# PART I: TITLE CREATION

In [1]:
import pandas as pd
import os
import numpy as np
import re
from collections import Counter
import spacy
from spacy.language import Language
from spacy_language_detection import LanguageDetector

In [2]:
#set globals

#list of all ports in vol
port_names = [
    "Newchwang",
    "Tientsin",
    "Chefoo",
    "Hankow",
    "Kiukiang",
    "Chinkiang",
    "Shanghai",
    "Ningpo",
    "Foochow",
    "Tamsui",
    "Takow",
    "Amoy",
    "Swatow",
    "Canton"
]

#list of all table types in vols
g_all_table_types = [
    "Tonnage",
    "Values",
    "Articles",
    "Revenue",
    "Population"
]

#source path
source_path = '/Users/katherinemika/Desktop/curation/historic_datasets/trade_statistics_treaty_ports/'

#### Create local directory for combined csv and txt files

`cp ".../annual_trade_reports/csv/*" ".../annual_trade_reports/csv_and_txt"`
`cp ".../annual_trade_reports/txt/*" ".../annual_trade_reports/csv_and_txt"`

In [3]:
def title_maker(year):
    
    folder_path = source_path + str(year) + '/csv_and_txt'
    
    files_list = os.listdir(folder_path)
    
    #dataframe with names of all the files in the folder 
    df = pd.DataFrame(files_list,columns=['file_name'])
    
    df = df.sort_values(by="file_name",ascending=True).reset_index().drop(columns=['index'])
    
    #get file type (csv or txt)
    df["file_type"] = df["file_name"].str[-3:]
    
    df["file_name"] = df["file_name"].str[:-4]
    
    df["title_port"] = np.nan
    
    df['title_port'] = df['title_port'].astype(object)

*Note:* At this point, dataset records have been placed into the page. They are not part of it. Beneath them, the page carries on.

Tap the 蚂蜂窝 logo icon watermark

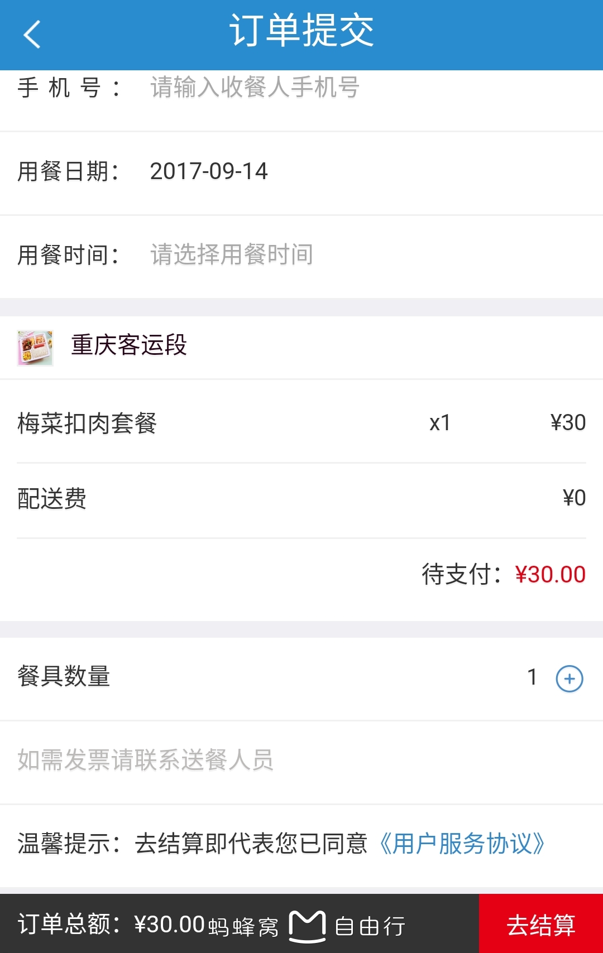(x=307, y=926)
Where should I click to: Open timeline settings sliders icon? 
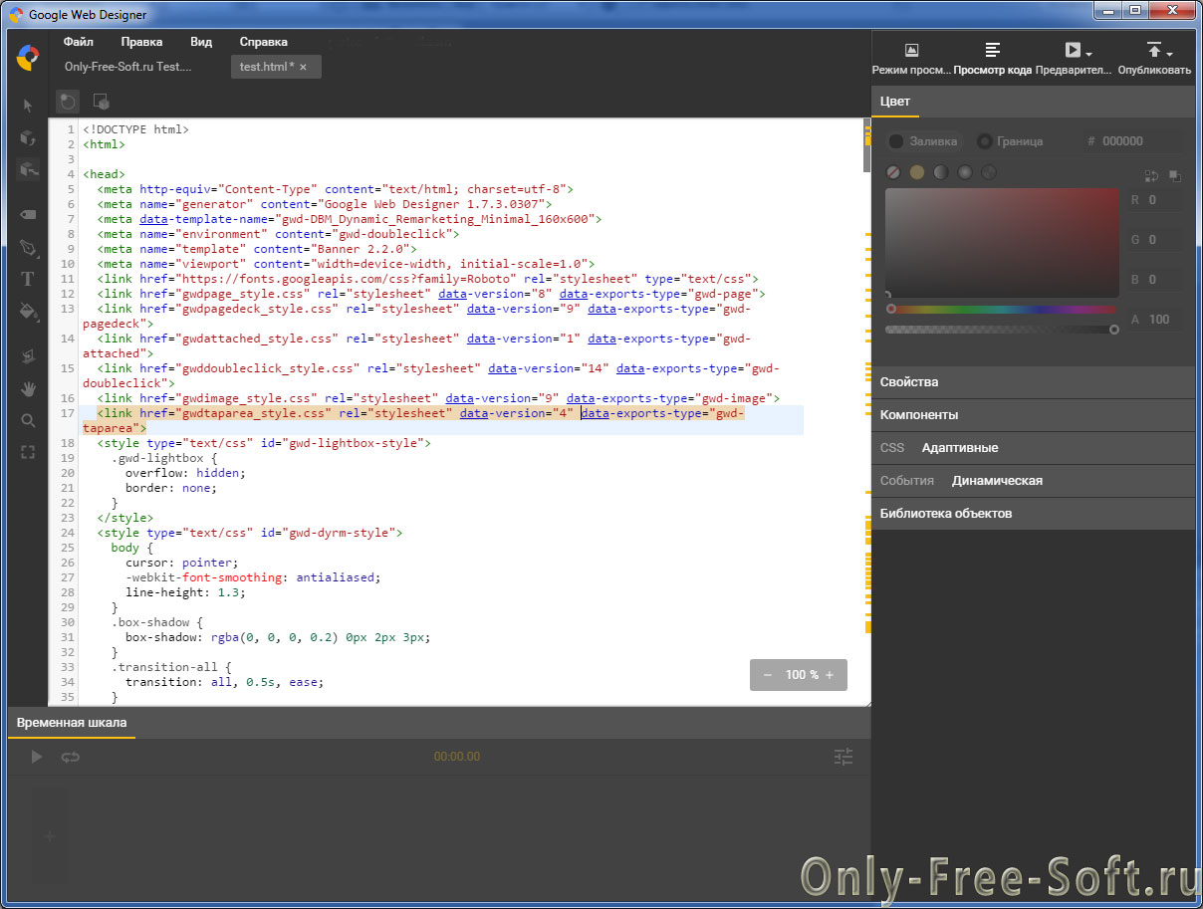tap(843, 757)
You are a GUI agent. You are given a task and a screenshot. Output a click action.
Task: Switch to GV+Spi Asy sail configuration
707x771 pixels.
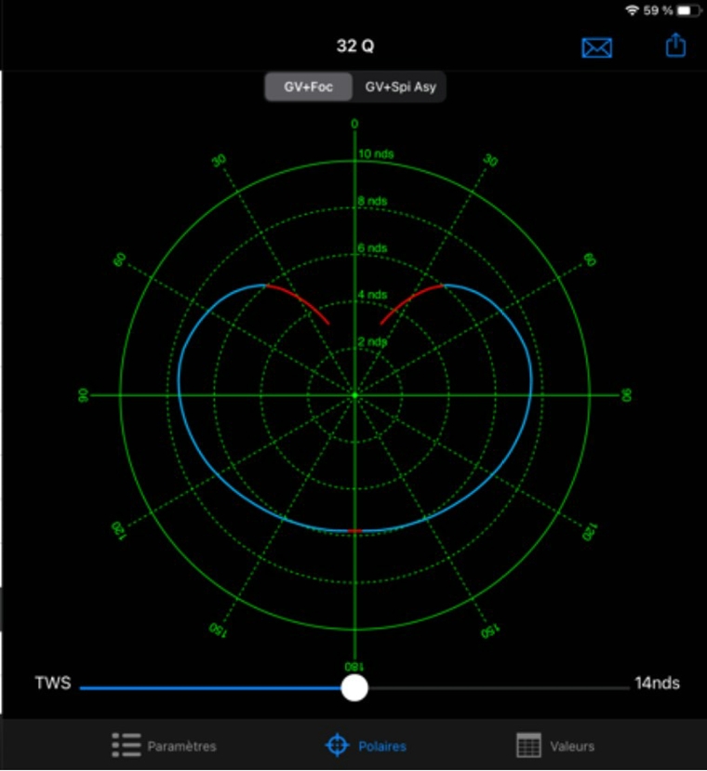(x=400, y=87)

    df["title_table_type"] = np.nan
    
    df['title_table_type'] = df['title_table_type'].astype(object)
    
    #list that will contain the page numbers of all content pages
    content_pages = []
    
    #loops through each txt file in the folder
    for index, row in df.iterrows():
        
        if row['file_type'] == 'txt':
            
            file_path = source_path + str(year) + '/txt/' + str(df.loc[index]['file_name'])+'.txt'
            file = open(file_path, 'r')
            Lines = file.readlines()
            
            #removes trailing characters from each line in the file
            lines_list = [line.strip('\n').strip('.').title() for line in Lines]
            
            #removes roman numerical characters from the beginning of all lines (this is for the port name titles)  
            combinations_to_remove = [r"I\.?[-—─-]", r"Ii\.?[-—─-]",r"Iii\.?[-—─-]",r"Iv\.?[-—─-]",r"V\.?[-—─-]",r"Vi\.?[-—─-]",r"Vii\.?[-—─-]",r"Viii\.?[-—─-]",r"Ix\.?[-—─-]"]
            pattern = '|'.join(combinations_to_remove)
            lines_list = [re.sub(pattern, "", line) for line in lines_list]
            
            #convert lists to sets
            file_set = set(lines_list)
            all_ports = set(port_names)
            all_table_types = set(g_all_table_types)
            
            #check whether any port names occur in the file
            common_elements_title_port = file_set.intersection(all_ports)

            # Check if exactly one port name appears
            if len(common_elements_title_port) == 1:
                #if yes, this file is the cover/starting page for the port whose name appears  
                df.at[index, 'title_port'] = list(common_elements_title_port)[0]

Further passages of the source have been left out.